-------- SUPPLIED MATERIAL
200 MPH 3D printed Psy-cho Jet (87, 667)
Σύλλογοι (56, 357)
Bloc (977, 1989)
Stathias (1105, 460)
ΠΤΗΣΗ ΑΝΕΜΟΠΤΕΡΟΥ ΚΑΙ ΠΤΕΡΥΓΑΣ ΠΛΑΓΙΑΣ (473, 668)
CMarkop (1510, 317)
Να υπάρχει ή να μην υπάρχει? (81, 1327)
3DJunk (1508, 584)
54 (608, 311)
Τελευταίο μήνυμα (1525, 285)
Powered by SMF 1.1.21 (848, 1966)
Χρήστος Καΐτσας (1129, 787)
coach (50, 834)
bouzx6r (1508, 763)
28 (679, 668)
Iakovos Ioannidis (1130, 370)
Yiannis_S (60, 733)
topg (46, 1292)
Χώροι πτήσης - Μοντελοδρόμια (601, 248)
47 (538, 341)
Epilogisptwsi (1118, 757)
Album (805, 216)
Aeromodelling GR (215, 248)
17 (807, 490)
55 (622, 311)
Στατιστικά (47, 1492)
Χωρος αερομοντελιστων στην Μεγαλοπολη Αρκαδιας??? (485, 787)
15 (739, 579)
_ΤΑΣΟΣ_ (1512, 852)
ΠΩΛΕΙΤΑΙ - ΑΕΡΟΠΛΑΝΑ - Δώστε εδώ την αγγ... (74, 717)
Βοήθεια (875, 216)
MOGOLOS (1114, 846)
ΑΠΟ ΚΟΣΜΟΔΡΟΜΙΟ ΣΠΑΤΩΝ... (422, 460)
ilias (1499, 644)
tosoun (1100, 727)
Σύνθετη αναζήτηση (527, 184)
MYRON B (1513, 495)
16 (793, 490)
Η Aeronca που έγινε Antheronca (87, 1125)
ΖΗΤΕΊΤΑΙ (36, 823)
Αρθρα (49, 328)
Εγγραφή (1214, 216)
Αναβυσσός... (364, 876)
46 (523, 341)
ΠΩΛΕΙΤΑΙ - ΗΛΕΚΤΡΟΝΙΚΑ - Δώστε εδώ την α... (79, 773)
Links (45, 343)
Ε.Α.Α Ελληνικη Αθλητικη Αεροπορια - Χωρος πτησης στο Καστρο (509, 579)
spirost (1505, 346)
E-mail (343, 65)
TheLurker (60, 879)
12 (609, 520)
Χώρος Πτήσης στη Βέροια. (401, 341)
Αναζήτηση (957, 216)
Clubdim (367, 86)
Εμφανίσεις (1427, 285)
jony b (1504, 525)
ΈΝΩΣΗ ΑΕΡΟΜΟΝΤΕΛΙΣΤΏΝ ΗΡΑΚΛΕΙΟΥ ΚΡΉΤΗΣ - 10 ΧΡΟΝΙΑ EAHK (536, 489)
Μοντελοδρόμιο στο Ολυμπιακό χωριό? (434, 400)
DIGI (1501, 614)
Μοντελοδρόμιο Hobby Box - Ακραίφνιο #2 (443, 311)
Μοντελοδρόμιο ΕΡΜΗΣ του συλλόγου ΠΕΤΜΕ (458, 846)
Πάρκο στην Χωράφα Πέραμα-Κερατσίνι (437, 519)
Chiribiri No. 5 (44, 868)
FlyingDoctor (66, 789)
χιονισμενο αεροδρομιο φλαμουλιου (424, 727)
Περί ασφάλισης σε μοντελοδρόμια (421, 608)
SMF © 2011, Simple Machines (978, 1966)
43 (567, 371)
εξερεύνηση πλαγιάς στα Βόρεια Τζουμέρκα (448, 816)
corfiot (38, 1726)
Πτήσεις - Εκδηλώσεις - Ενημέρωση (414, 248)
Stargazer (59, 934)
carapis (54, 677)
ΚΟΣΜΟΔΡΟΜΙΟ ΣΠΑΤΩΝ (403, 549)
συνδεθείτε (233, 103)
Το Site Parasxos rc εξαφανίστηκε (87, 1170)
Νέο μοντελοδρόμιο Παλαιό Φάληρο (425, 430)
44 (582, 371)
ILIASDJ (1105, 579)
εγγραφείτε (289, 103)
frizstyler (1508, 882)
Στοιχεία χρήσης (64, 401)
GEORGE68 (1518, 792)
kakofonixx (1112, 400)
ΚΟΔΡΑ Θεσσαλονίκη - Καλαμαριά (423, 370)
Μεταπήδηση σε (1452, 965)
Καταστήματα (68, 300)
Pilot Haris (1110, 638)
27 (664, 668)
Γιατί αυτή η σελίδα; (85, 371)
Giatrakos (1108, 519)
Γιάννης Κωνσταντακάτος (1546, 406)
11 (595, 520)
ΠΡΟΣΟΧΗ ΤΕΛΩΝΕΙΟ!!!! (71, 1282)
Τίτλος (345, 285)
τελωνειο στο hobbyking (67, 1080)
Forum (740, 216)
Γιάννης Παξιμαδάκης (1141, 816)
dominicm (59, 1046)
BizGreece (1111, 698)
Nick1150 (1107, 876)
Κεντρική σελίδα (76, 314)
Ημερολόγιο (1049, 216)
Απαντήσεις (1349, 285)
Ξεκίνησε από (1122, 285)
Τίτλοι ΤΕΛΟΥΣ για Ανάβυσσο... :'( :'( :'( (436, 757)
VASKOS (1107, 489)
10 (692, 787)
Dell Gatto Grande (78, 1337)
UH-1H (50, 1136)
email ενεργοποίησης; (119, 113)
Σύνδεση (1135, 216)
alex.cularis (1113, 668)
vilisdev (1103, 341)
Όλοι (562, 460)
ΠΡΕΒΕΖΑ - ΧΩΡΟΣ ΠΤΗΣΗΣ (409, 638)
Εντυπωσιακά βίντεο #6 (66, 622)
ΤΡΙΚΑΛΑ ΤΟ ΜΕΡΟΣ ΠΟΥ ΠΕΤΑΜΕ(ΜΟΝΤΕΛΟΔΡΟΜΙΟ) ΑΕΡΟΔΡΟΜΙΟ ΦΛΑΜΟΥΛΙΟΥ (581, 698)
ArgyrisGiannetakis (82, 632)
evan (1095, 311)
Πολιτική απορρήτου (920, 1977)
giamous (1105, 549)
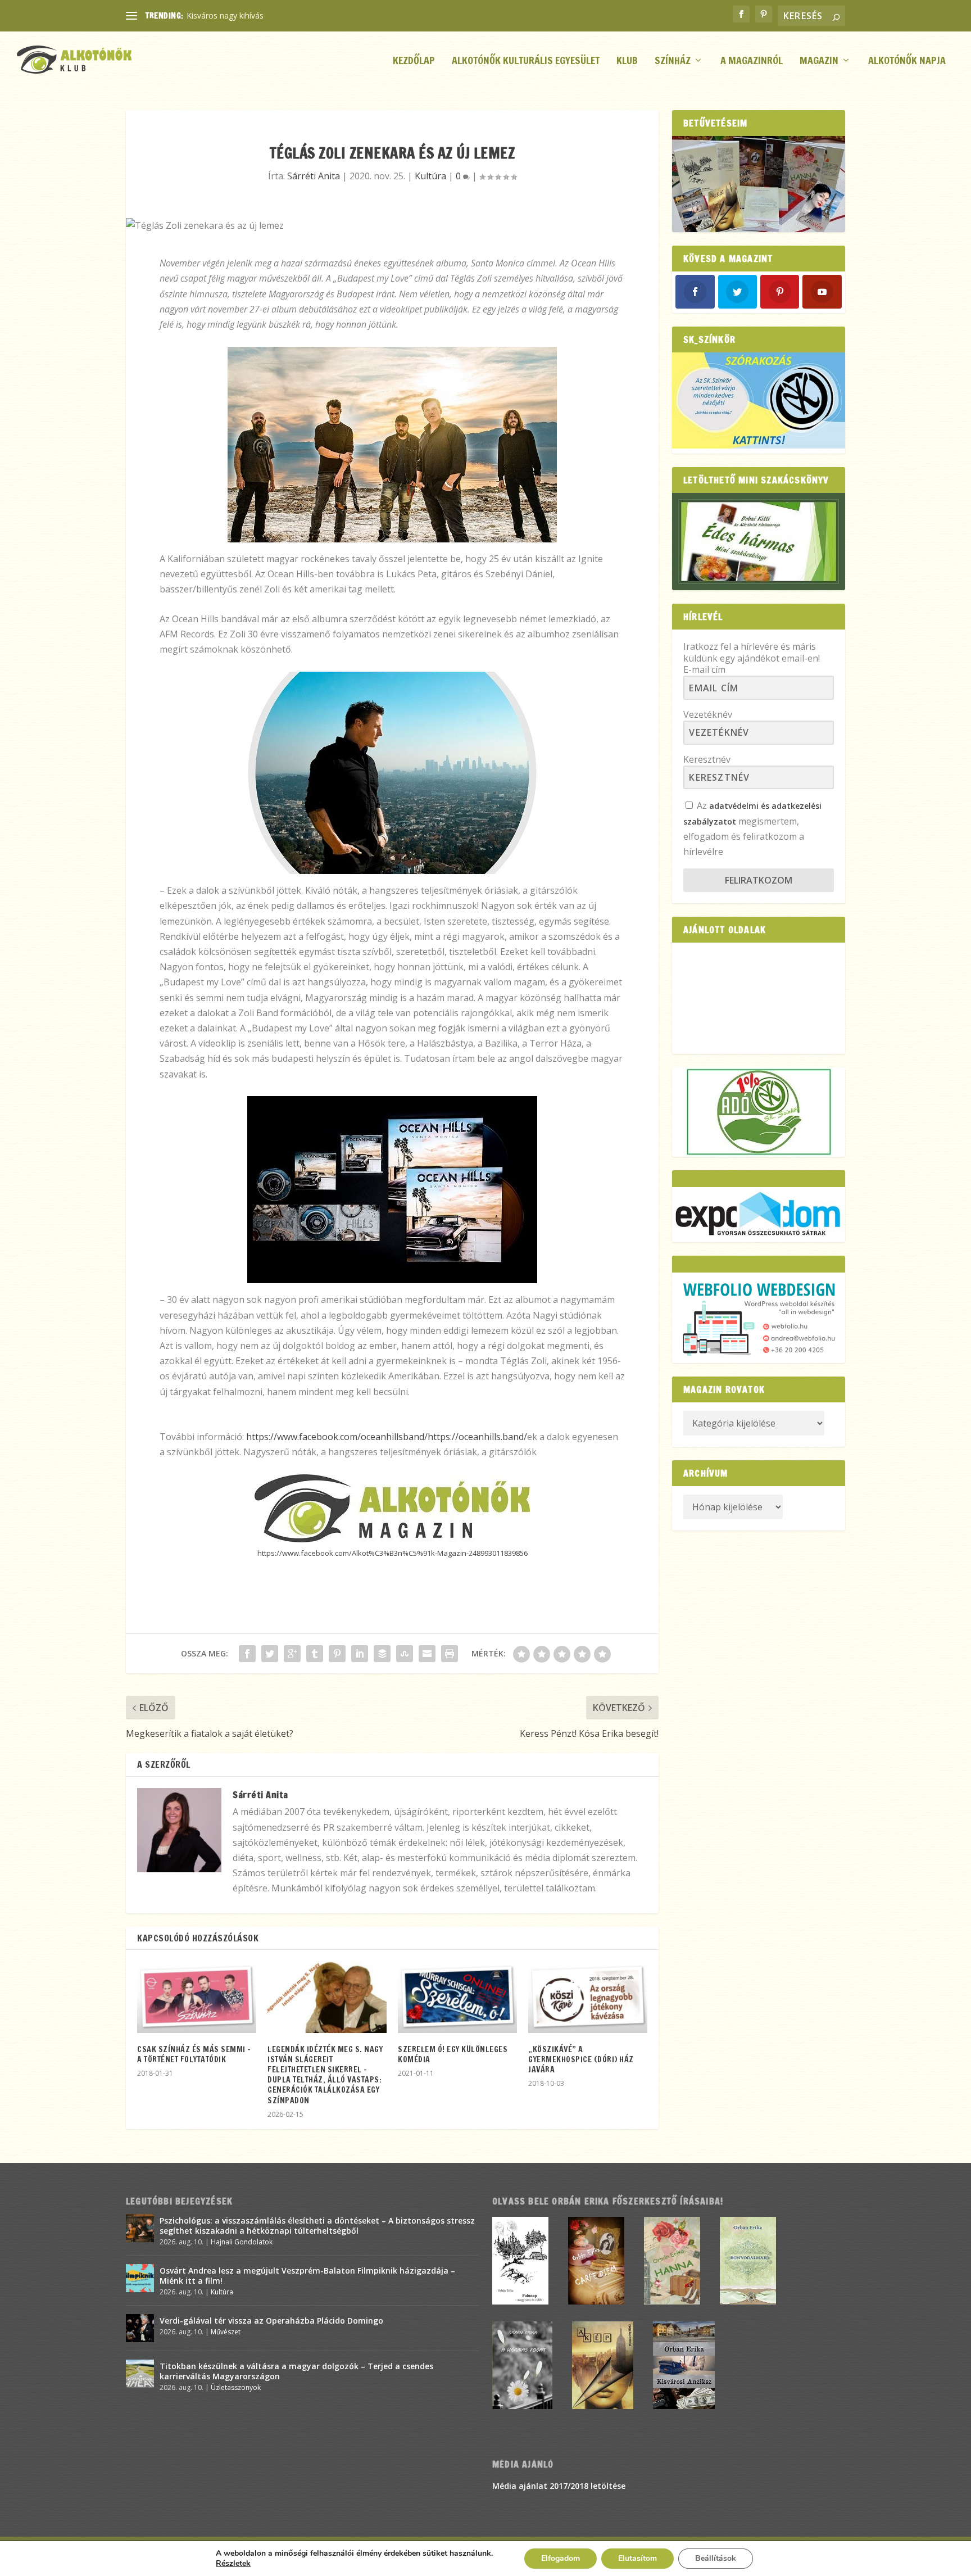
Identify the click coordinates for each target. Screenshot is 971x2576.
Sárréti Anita (313, 176)
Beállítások (715, 2558)
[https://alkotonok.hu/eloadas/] (758, 445)
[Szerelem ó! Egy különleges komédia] (457, 1996)
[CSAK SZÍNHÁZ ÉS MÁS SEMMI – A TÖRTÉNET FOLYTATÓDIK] (196, 1996)
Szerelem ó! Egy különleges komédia (452, 2054)
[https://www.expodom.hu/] (758, 1214)
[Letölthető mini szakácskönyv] (758, 541)
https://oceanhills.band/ (477, 1436)
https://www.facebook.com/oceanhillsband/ (337, 1436)
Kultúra (430, 176)
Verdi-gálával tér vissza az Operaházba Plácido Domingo (271, 2320)
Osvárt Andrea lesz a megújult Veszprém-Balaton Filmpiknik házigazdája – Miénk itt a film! (307, 2275)
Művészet (226, 2332)
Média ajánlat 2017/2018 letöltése (558, 2485)
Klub (627, 61)
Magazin (819, 61)
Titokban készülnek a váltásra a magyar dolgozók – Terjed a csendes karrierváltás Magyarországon (296, 2371)
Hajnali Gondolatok (242, 2242)
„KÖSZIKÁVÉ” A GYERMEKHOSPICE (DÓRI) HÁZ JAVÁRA (581, 2059)
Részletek (233, 2564)
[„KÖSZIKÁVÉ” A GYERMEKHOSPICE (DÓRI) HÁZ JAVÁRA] (587, 1996)
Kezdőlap (414, 61)
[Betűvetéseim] (758, 184)
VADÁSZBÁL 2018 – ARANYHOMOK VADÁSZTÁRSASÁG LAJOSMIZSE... (315, 15)
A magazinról (751, 61)
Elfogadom (560, 2558)
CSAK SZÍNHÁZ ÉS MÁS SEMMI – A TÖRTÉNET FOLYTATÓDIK (194, 2054)
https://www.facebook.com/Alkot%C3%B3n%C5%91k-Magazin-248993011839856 (392, 1553)
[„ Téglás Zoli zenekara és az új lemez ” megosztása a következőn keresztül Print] (449, 1653)
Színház (673, 61)
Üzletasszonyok (236, 2387)
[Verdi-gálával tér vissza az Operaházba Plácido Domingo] (140, 2328)
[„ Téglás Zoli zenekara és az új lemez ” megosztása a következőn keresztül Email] (427, 1653)
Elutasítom (637, 2558)
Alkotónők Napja (907, 61)
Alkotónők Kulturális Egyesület (526, 61)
----------------
## WORK REQUIRED
Every line above from the line with "Εγγραφή (1214, 216)" to the line with "11 (595, 520)" is wanted, ends included; write them out exactly and add no other line.

## FINISHED TASK
Εγγραφή (1214, 216)
Αναβυσσός... (364, 876)
46 (523, 341)
ΠΩΛΕΙΤΑΙ - ΗΛΕΚΤΡΟΝΙΚΑ - Δώστε εδώ την α... (79, 773)
Links (45, 343)
Ε.Α.Α Ελληνικη Αθλητικη Αεροπορια - Χωρος πτησης στο Καστρο (509, 579)
spirost (1505, 346)
E-mail (343, 65)
TheLurker (60, 879)
12 (609, 520)
Χώρος Πτήσης στη Βέροια. (401, 341)
Αναζήτηση (957, 216)
Clubdim (367, 86)
Εμφανίσεις (1427, 285)
jony b (1504, 525)
ΈΝΩΣΗ ΑΕΡΟΜΟΝΤΕΛΙΣΤΏΝ ΗΡΑΚΛΕΙΟΥ ΚΡΉΤΗΣ - 10 ΧΡΟΝΙΑ EAHK (536, 489)
Μοντελοδρόμιο στο Ολυμπιακό χωριό? (434, 400)
DIGI (1501, 614)
Μοντελοδρόμιο Hobby Box - Ακραίφνιο #2 (443, 311)
Μοντελοδρόμιο ΕΡΜΗΣ του συλλόγου ΠΕΤΜΕ (458, 846)
Πάρκο στην Χωράφα Πέραμα-Κερατσίνι (437, 519)
Chiribiri No. 5 (44, 868)
FlyingDoctor (66, 789)
χιονισμενο αεροδρομιο φλαμουλιου (424, 727)
Περί ασφάλισης σε μοντελοδρόμια (421, 608)
SMF © 2011, Simple Machines (978, 1966)
43 (567, 371)
εξερεύνηση πλαγιάς στα Βόρεια Τζουμέρκα (448, 816)
corfiot (38, 1726)
Πτήσεις - Εκδηλώσεις - Ενημέρωση (414, 248)
Stargazer (59, 934)
carapis (54, 677)
ΚΟΣΜΟΔΡΟΜΙΟ ΣΠΑΤΩΝ (403, 549)
συνδεθείτε (233, 103)
Το Site Parasxos rc εξαφανίστηκε (87, 1170)
Νέο μοντελοδρόμιο Παλαιό Φάληρο (425, 430)
44 (582, 371)
ILIASDJ (1105, 579)
εγγραφείτε (289, 103)
frizstyler (1508, 882)
Στοιχεία χρήσης (64, 401)
GEORGE68 (1518, 792)
kakofonixx (1112, 400)
ΚΟΔΡΑ Θεσσαλονίκη - Καλαμαριά (423, 370)
Μεταπήδηση σε (1452, 965)
Καταστήματα (68, 300)
Pilot Haris (1110, 638)
27 (664, 668)
Γιατί αυτή η σελίδα; (85, 371)
Giatrakos (1108, 519)
Γιάννης Κωνσταντακάτος (1546, 406)
11 (595, 520)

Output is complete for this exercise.